Copy every line in the records below that contains the word "computer".

(Stored records)
+ + +

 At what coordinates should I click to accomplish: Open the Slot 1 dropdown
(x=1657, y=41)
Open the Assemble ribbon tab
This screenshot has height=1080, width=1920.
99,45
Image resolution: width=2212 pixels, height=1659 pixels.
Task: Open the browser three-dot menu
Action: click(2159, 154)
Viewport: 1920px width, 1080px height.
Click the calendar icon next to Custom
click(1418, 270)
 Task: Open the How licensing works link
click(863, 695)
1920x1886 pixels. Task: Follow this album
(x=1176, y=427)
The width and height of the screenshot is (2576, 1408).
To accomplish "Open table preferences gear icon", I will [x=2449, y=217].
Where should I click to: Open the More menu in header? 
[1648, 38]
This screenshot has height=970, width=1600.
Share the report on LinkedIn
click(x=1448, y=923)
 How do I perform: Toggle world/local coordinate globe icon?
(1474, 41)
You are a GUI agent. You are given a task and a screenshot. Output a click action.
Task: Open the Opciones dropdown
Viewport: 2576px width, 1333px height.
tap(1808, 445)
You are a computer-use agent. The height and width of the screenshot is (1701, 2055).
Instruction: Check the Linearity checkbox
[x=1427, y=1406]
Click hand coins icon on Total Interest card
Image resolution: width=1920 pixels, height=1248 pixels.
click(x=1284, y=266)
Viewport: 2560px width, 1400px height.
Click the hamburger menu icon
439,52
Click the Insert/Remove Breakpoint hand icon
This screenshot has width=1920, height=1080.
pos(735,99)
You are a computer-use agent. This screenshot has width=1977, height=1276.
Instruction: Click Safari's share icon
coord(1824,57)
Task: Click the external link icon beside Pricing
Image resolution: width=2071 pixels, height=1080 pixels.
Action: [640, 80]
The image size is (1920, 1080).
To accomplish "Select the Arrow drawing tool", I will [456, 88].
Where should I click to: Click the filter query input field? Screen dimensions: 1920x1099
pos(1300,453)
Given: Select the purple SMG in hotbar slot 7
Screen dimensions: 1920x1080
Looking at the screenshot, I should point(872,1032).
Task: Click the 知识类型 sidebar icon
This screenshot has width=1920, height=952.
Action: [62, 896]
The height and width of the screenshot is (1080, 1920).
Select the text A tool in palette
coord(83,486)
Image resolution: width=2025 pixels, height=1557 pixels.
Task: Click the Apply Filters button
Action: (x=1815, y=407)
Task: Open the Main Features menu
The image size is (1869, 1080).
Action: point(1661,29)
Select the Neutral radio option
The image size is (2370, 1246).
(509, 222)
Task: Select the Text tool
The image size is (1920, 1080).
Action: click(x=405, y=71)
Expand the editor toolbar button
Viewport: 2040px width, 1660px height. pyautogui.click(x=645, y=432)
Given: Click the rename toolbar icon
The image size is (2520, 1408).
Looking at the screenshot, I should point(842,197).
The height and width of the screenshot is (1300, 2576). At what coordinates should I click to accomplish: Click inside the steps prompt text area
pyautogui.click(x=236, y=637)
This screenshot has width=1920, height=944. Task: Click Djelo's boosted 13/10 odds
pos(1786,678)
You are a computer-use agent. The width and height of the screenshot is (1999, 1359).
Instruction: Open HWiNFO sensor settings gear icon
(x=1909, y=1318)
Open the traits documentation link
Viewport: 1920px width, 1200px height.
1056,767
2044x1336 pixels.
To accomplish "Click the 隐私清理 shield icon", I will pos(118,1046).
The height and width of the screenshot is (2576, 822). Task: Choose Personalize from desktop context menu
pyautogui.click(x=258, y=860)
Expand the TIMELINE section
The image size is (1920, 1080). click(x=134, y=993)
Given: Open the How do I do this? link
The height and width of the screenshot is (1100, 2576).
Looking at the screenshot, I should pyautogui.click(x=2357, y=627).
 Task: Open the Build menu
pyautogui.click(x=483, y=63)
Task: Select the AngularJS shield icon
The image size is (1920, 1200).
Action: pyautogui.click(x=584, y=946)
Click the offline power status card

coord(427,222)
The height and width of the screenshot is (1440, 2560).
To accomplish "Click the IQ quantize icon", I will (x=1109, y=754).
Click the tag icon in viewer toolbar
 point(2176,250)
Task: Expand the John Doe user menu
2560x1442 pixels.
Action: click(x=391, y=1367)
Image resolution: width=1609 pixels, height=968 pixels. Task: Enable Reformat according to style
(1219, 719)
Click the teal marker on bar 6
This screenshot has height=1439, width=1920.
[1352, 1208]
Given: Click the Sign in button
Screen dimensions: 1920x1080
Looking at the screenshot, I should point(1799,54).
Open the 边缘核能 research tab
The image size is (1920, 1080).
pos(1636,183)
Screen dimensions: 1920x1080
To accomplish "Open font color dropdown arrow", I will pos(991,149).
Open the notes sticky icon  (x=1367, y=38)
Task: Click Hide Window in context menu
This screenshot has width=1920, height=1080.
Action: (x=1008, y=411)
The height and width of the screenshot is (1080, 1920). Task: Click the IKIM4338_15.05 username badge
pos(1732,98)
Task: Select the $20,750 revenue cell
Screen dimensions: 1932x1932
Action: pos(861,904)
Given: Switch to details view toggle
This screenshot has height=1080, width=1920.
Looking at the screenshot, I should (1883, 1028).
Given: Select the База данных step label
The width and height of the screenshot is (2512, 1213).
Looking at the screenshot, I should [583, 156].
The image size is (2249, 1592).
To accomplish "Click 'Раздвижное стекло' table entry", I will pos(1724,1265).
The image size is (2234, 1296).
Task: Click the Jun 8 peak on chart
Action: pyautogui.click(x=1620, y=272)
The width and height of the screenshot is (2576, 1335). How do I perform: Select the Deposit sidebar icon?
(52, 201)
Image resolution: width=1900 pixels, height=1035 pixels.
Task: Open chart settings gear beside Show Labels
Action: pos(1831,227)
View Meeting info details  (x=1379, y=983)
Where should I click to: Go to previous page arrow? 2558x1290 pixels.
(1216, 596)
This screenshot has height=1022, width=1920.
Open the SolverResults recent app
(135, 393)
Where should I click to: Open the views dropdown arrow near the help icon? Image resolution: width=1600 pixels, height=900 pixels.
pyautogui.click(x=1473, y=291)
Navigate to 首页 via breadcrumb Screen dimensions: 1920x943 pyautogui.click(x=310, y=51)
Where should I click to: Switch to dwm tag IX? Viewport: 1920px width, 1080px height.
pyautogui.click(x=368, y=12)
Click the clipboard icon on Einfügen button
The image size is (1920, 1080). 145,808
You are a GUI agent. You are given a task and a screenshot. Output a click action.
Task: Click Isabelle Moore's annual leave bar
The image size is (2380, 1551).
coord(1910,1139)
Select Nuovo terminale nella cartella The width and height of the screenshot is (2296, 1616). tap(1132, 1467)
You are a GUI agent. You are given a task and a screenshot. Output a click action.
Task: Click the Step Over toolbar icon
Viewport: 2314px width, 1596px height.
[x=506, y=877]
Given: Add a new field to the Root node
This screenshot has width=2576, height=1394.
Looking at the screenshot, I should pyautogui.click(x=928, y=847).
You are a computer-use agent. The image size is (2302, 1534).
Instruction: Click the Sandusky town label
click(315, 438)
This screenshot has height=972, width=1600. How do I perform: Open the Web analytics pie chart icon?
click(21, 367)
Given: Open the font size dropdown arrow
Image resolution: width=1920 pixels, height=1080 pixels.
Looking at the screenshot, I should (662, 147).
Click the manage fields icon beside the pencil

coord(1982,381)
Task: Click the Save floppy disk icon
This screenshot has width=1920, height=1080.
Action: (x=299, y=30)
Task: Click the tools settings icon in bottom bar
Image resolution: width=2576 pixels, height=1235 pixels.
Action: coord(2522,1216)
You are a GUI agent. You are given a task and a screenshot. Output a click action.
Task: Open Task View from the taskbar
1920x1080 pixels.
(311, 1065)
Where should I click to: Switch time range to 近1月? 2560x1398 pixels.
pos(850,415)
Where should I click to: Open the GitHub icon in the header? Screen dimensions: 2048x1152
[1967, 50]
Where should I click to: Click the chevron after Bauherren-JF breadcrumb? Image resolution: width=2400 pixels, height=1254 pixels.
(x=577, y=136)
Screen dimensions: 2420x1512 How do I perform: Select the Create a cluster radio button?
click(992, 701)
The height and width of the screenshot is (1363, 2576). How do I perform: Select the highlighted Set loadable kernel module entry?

+ + +

**COMPLETED TASK:**
You are a computer-use agent. The height and width of the screenshot is (1701, 2055).
You are a computer-use agent. This screenshot has width=1977, height=1276.
You are a computer-use agent. The width and height of the screenshot is (1999, 1359).
You are a computer-use agent. The image size is (2302, 1534).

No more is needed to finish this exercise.